Records from a data source
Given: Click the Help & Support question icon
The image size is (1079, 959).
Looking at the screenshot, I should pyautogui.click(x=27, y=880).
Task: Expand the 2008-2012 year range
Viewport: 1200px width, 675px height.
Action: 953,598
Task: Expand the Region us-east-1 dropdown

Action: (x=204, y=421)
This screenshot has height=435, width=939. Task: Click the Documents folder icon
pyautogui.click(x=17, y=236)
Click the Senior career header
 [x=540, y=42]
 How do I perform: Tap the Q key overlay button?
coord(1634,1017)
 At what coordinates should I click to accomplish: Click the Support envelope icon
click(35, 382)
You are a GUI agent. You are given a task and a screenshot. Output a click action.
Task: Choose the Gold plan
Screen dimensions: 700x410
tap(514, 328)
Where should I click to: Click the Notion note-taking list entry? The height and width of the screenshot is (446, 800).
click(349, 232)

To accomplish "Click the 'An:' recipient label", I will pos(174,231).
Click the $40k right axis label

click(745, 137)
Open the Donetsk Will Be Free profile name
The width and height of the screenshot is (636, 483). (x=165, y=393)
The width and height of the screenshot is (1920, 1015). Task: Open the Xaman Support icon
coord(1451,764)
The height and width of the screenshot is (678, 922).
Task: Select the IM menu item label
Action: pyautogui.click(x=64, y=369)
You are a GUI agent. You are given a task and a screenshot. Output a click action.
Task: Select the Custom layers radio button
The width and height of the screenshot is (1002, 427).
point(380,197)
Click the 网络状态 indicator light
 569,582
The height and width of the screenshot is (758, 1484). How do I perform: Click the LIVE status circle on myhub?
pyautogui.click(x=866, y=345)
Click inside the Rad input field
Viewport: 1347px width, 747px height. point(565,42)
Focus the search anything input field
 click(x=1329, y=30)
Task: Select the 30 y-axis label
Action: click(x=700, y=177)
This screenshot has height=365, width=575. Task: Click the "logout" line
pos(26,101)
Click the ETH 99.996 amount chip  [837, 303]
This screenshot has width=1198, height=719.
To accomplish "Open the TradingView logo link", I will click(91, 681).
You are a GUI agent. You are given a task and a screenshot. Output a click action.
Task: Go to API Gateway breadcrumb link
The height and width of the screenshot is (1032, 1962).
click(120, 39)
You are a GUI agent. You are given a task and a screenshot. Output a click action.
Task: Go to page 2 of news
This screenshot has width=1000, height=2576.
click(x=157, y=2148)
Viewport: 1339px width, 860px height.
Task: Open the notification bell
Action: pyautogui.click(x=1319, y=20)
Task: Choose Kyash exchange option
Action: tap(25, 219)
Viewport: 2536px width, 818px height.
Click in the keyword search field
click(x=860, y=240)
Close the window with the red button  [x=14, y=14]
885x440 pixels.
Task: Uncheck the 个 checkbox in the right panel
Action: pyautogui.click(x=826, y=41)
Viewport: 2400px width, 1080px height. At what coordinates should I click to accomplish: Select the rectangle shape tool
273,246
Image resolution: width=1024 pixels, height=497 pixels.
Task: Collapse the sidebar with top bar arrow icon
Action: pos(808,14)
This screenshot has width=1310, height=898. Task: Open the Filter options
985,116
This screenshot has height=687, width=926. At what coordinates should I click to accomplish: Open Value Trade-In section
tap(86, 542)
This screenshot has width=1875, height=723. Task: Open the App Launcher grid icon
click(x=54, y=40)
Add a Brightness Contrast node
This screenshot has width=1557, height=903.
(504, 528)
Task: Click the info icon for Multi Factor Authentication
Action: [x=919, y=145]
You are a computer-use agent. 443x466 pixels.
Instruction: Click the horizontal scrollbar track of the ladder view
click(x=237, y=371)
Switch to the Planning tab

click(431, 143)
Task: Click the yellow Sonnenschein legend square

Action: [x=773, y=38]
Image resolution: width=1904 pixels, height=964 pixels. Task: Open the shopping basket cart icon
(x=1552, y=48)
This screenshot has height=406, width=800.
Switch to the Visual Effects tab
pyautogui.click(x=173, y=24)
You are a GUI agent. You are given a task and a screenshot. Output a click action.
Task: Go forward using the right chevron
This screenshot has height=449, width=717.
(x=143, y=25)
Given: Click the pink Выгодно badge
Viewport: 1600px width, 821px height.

Requirement: An exact copy of all the records is the expected answer.

Expected output:
Given: Click the Help & Support question icon
The image size is (1079, 959).
Looking at the screenshot, I should pyautogui.click(x=27, y=880).
Task: Expand the 2008-2012 year range
Viewport: 1200px width, 675px height.
Action: 953,598
Task: Expand the Region us-east-1 dropdown

Action: (x=204, y=421)
This screenshot has height=435, width=939. Task: Click the Documents folder icon
pyautogui.click(x=17, y=236)
Click the Senior career header
 [x=540, y=42]
 How do I perform: Tap the Q key overlay button?
coord(1634,1017)
 At what coordinates should I click to accomplish: Click the Support envelope icon
click(35, 382)
You are a GUI agent. You are given a task and a screenshot. Output a click action.
Task: Choose the Gold plan
Screen dimensions: 700x410
tap(514, 328)
Where should I click to: Click the Notion note-taking list entry? The height and width of the screenshot is (446, 800).
click(349, 232)

To accomplish "Click the 'An:' recipient label", I will pos(174,231).
Click the $40k right axis label

click(745, 137)
Open the Donetsk Will Be Free profile name
The width and height of the screenshot is (636, 483). (x=165, y=393)
The width and height of the screenshot is (1920, 1015). Task: Open the Xaman Support icon
coord(1451,764)
The height and width of the screenshot is (678, 922).
Task: Select the IM menu item label
Action: pyautogui.click(x=64, y=369)
You are a GUI agent. You are given a task and a screenshot. Output a click action.
Task: Select the Custom layers radio button
The width and height of the screenshot is (1002, 427).
point(380,197)
Click the 网络状态 indicator light
 569,582
The height and width of the screenshot is (758, 1484). How do I perform: Click the LIVE status circle on myhub?
pyautogui.click(x=866, y=345)
Click inside the Rad input field
Viewport: 1347px width, 747px height. point(565,42)
Focus the search anything input field
 click(x=1329, y=30)
Task: Select the 30 y-axis label
Action: click(x=700, y=177)
This screenshot has height=365, width=575. Task: Click the "logout" line
pos(26,101)
Click the ETH 99.996 amount chip  [837, 303]
This screenshot has width=1198, height=719.
To accomplish "Open the TradingView logo link", I will click(91, 681).
You are a GUI agent. You are given a task and a screenshot. Output a click action.
Task: Go to API Gateway breadcrumb link
The height and width of the screenshot is (1032, 1962).
click(120, 39)
You are a GUI agent. You are given a task and a screenshot. Output a click action.
Task: Go to page 2 of news
This screenshot has width=1000, height=2576.
click(x=157, y=2148)
Viewport: 1339px width, 860px height.
Task: Open the notification bell
Action: pyautogui.click(x=1319, y=20)
Task: Choose Kyash exchange option
Action: tap(25, 219)
Viewport: 2536px width, 818px height.
Click in the keyword search field
click(x=860, y=240)
Close the window with the red button  [x=14, y=14]
885x440 pixels.
Task: Uncheck the 个 checkbox in the right panel
Action: pyautogui.click(x=826, y=41)
Viewport: 2400px width, 1080px height. At what coordinates should I click to accomplish: Select the rectangle shape tool
273,246
Image resolution: width=1024 pixels, height=497 pixels.
Task: Collapse the sidebar with top bar arrow icon
Action: pos(808,14)
This screenshot has width=1310, height=898. Task: Open the Filter options
985,116
This screenshot has height=687, width=926. At what coordinates should I click to accomplish: Open Value Trade-In section
tap(86, 542)
This screenshot has width=1875, height=723. Task: Open the App Launcher grid icon
click(x=54, y=40)
Add a Brightness Contrast node
This screenshot has width=1557, height=903.
(504, 528)
Task: Click the info icon for Multi Factor Authentication
Action: [x=919, y=145]
You are a computer-use agent. 443x466 pixels.
Instruction: Click the horizontal scrollbar track of the ladder view
click(x=237, y=371)
Switch to the Planning tab

click(431, 143)
Task: Click the yellow Sonnenschein legend square

Action: [x=773, y=38]
Image resolution: width=1904 pixels, height=964 pixels. Task: Open the shopping basket cart icon
(x=1552, y=48)
This screenshot has height=406, width=800.
Switch to the Visual Effects tab
pyautogui.click(x=173, y=24)
You are a GUI agent. You are given a task and a screenshot. Output a click action.
Task: Go forward using the right chevron
This screenshot has height=449, width=717.
(x=143, y=25)
Given: Click the pink Выгодно badge
Viewport: 1600px width, 821px height.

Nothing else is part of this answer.